§ **Problem to solve**
Pictures excluded, copy word for word the lines from the one holding "Task: Click the power logout icon" through the last line below.

§ **Source data**
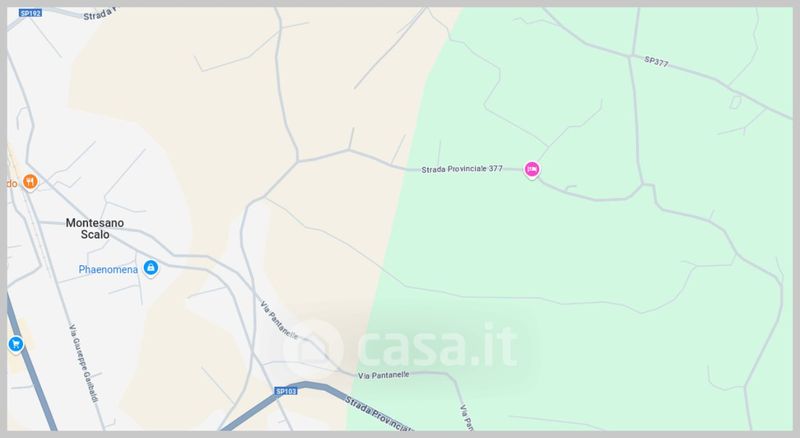Open the orange restaurant marker
This screenshot has width=800, height=438.
(x=30, y=181)
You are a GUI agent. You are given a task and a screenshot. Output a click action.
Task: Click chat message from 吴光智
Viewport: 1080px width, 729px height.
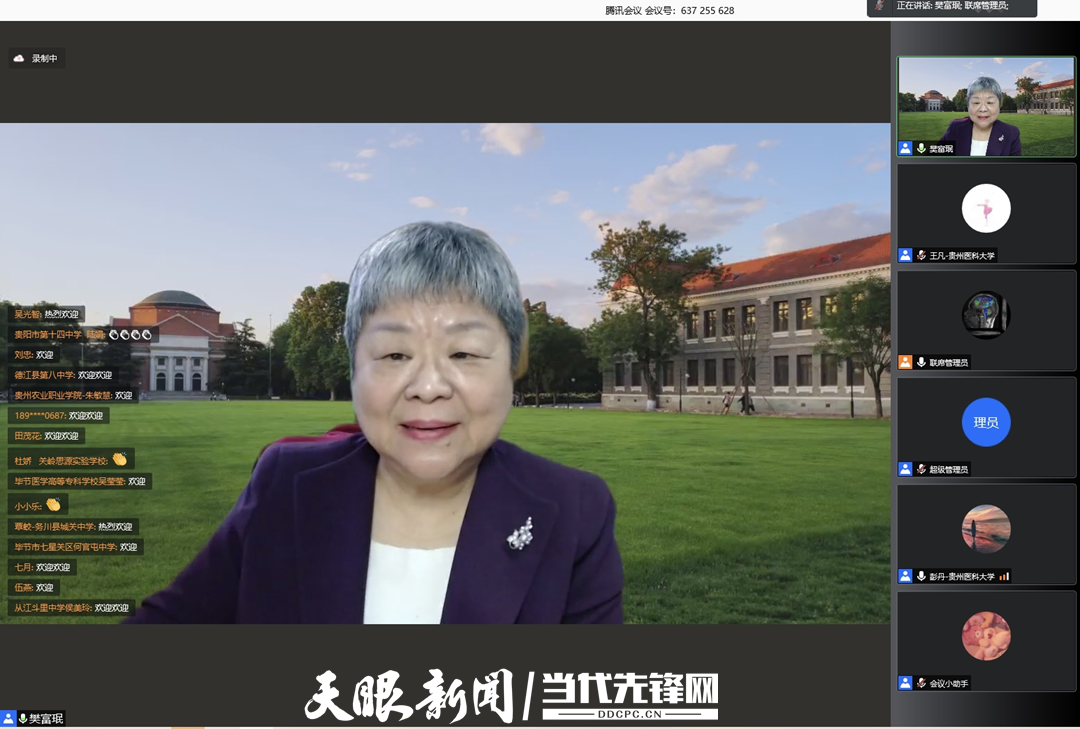click(47, 314)
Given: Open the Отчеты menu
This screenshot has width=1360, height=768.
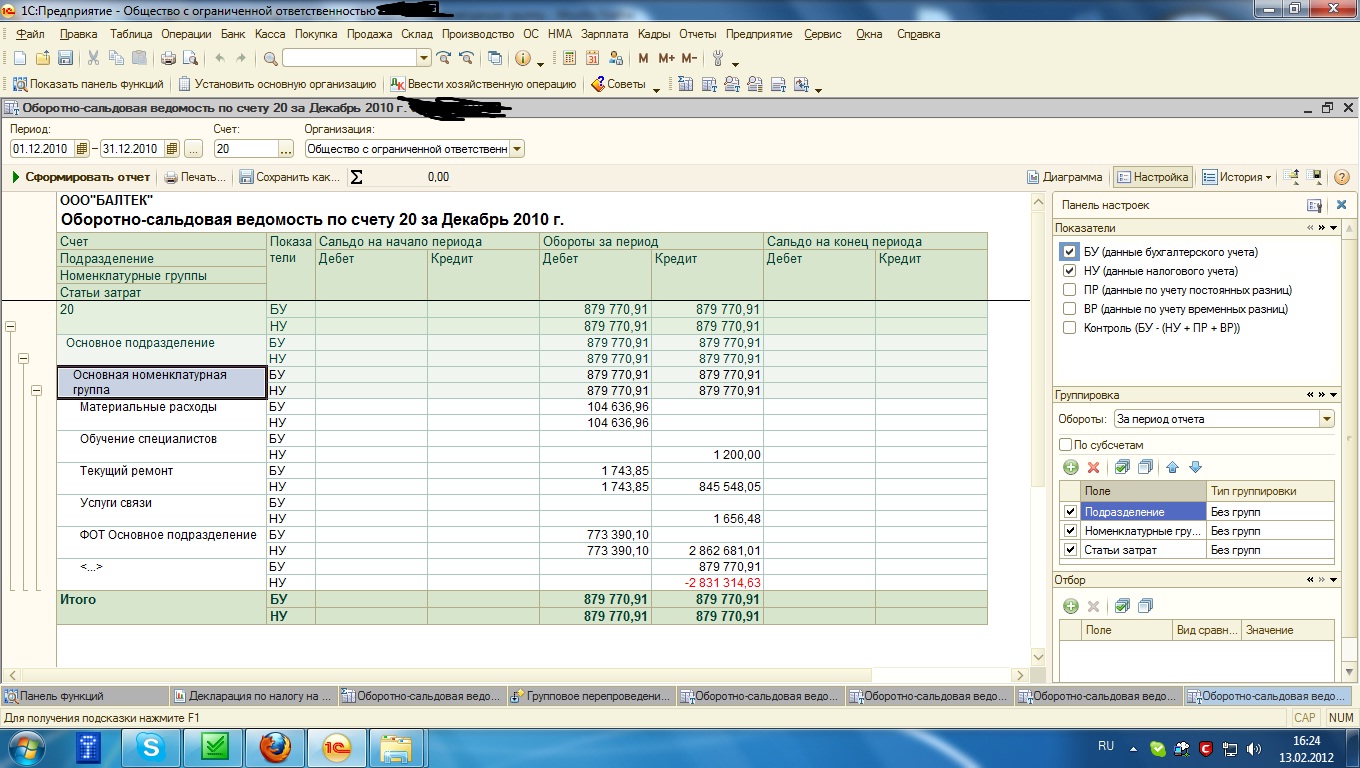Looking at the screenshot, I should pos(698,34).
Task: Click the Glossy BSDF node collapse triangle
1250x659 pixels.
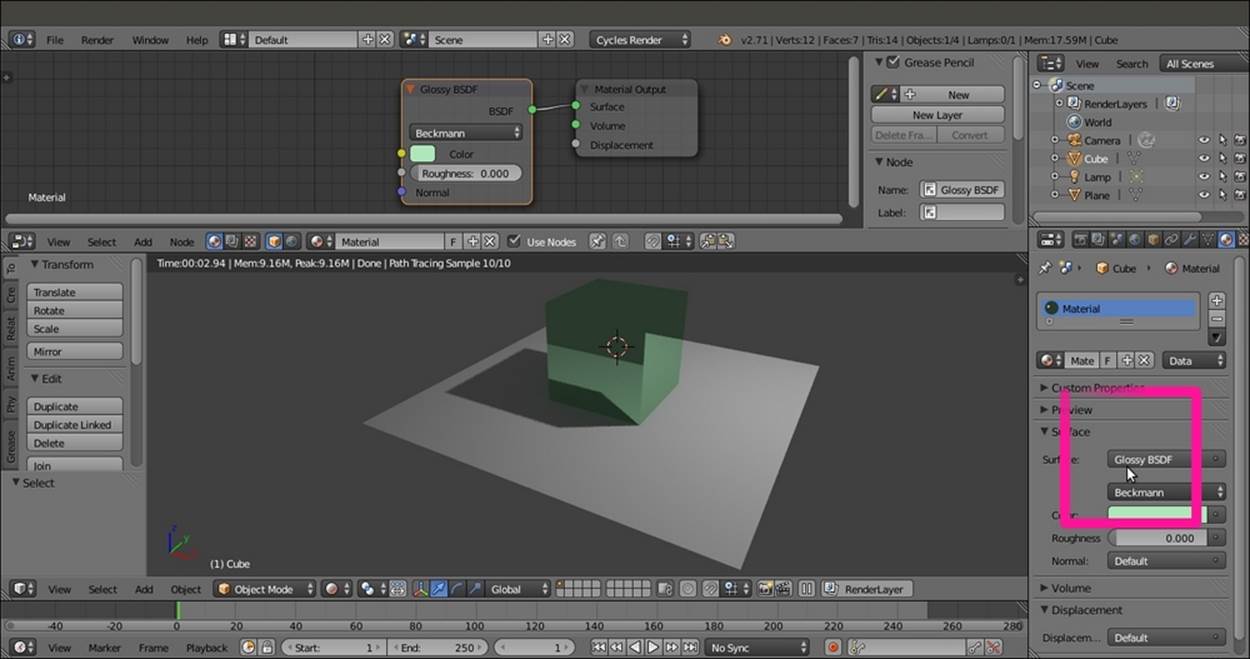Action: (411, 89)
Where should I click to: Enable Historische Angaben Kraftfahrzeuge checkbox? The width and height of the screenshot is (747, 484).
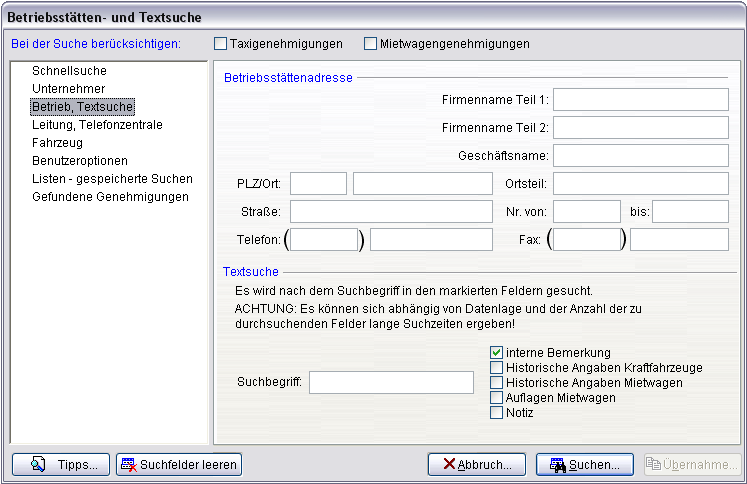(x=496, y=368)
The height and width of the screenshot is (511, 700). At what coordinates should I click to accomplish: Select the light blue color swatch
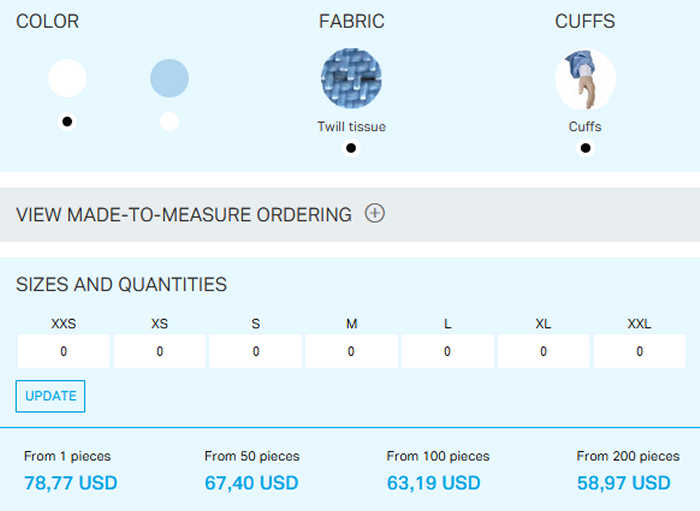(x=169, y=78)
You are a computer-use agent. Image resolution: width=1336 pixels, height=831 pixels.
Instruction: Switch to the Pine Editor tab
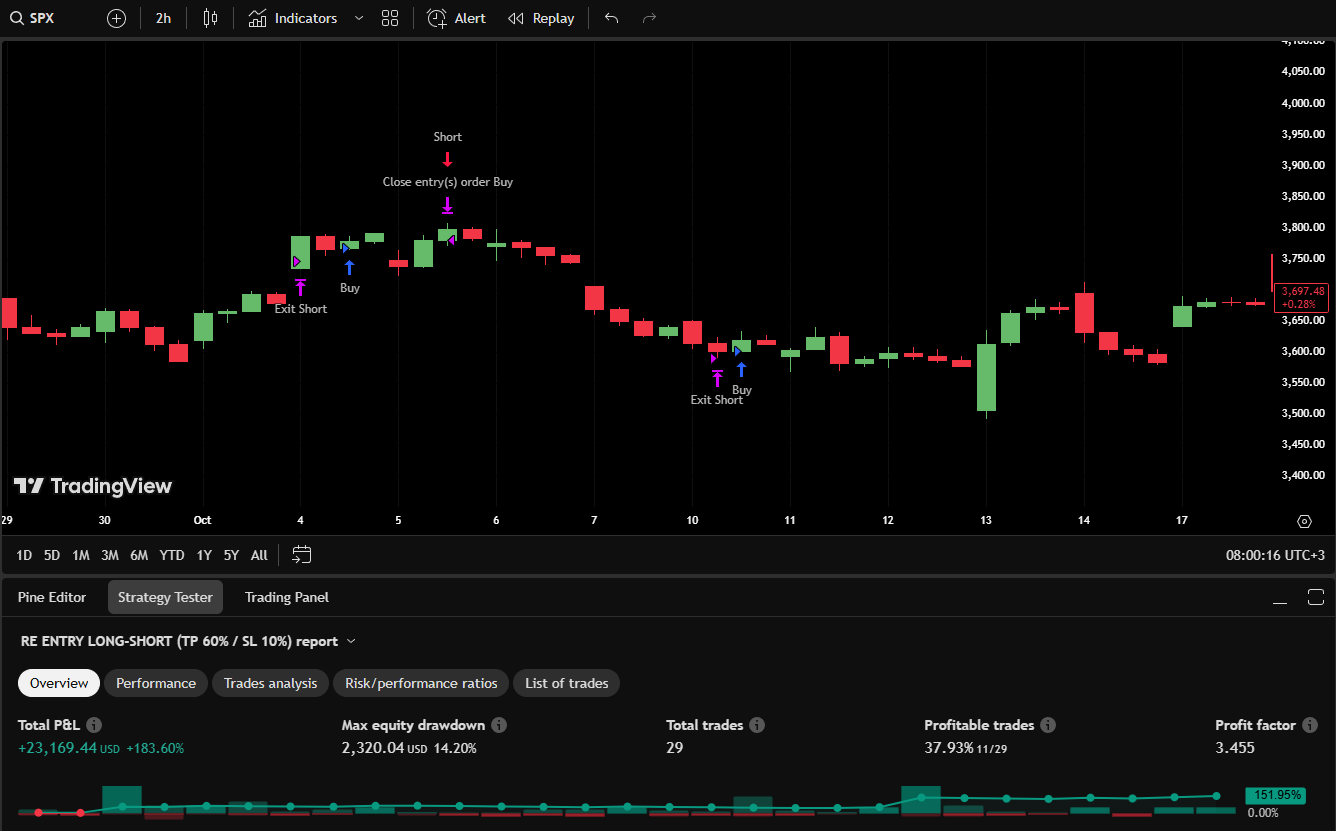[52, 597]
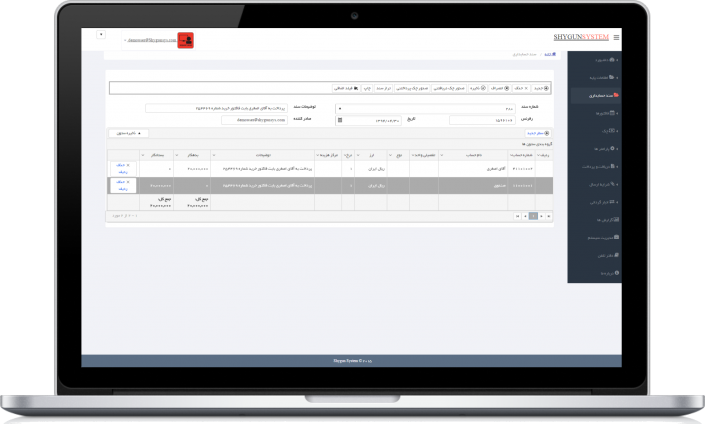Delete the first grid row
The height and width of the screenshot is (424, 705).
pos(123,166)
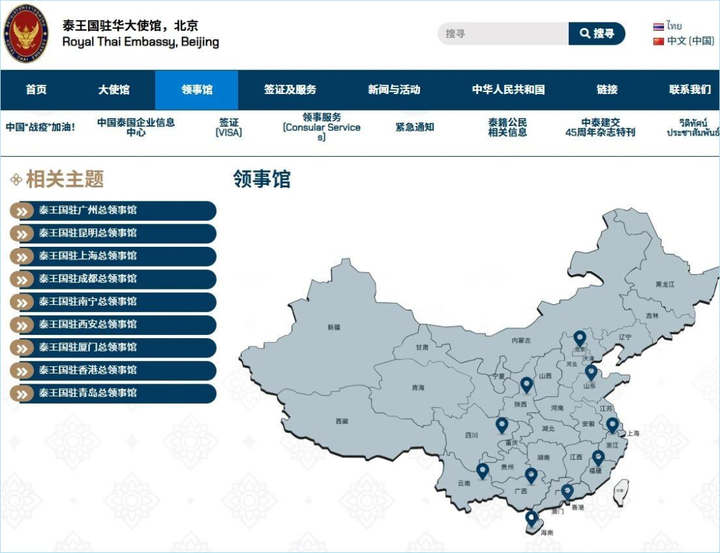
Task: Click the search input field
Action: click(502, 34)
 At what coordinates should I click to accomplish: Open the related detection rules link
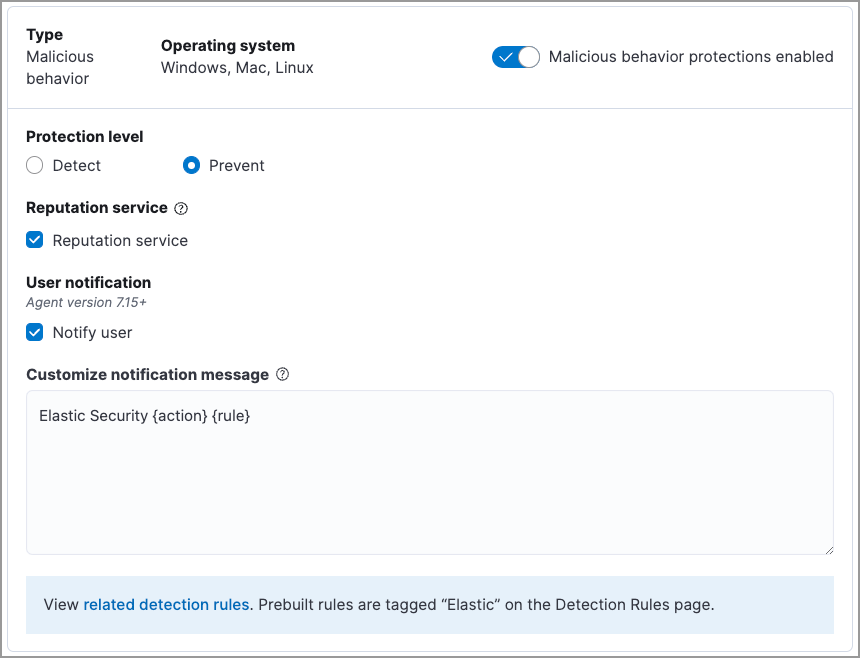pos(166,604)
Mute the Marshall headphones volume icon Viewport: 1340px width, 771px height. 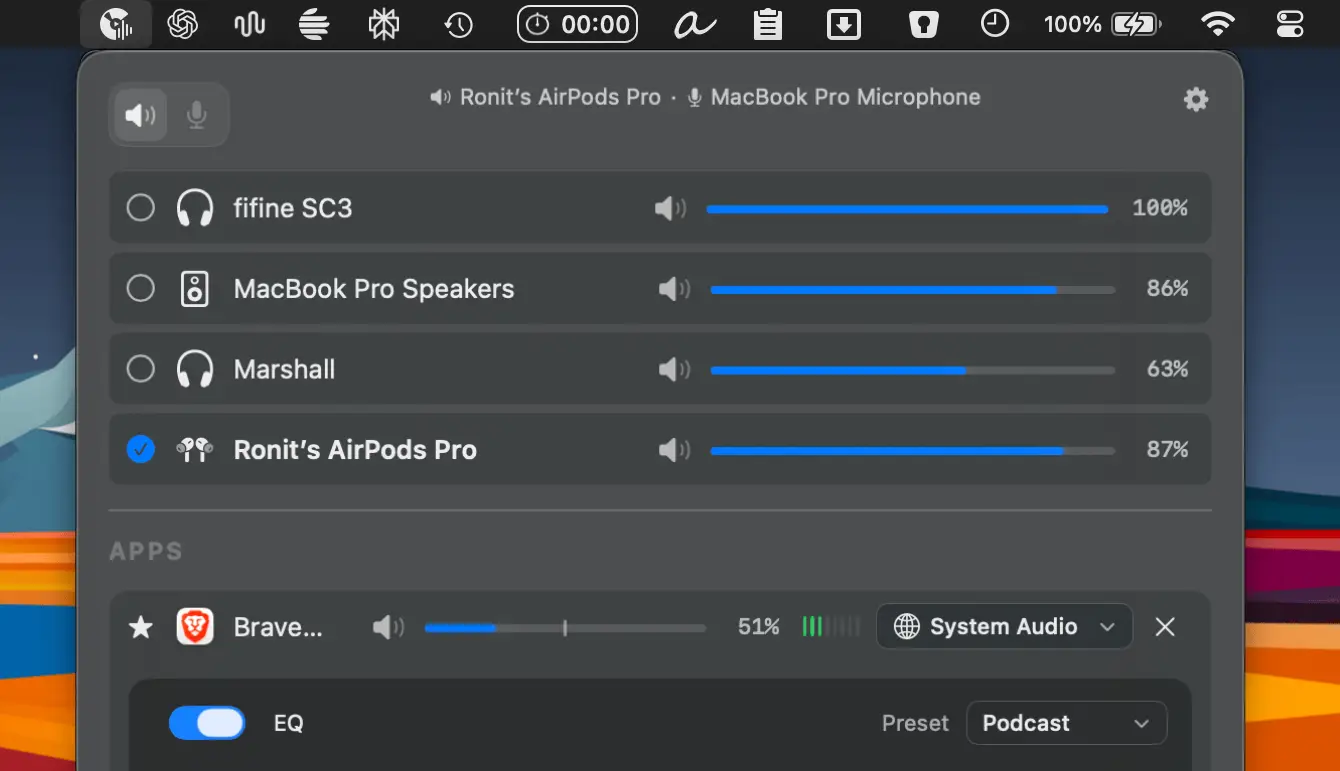[x=674, y=370]
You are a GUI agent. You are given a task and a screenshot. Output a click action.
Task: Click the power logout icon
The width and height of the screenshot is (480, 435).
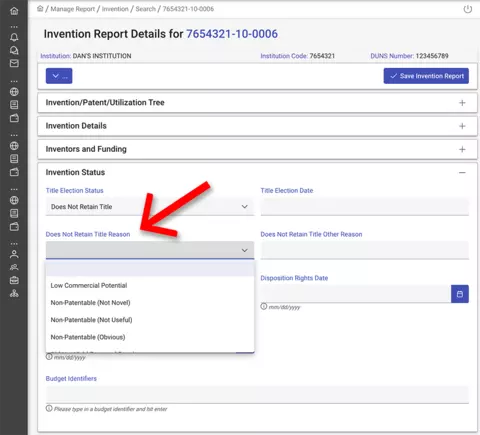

§ **Written answer**
Task: Click the power logout icon
The width and height of the screenshot is (480, 435).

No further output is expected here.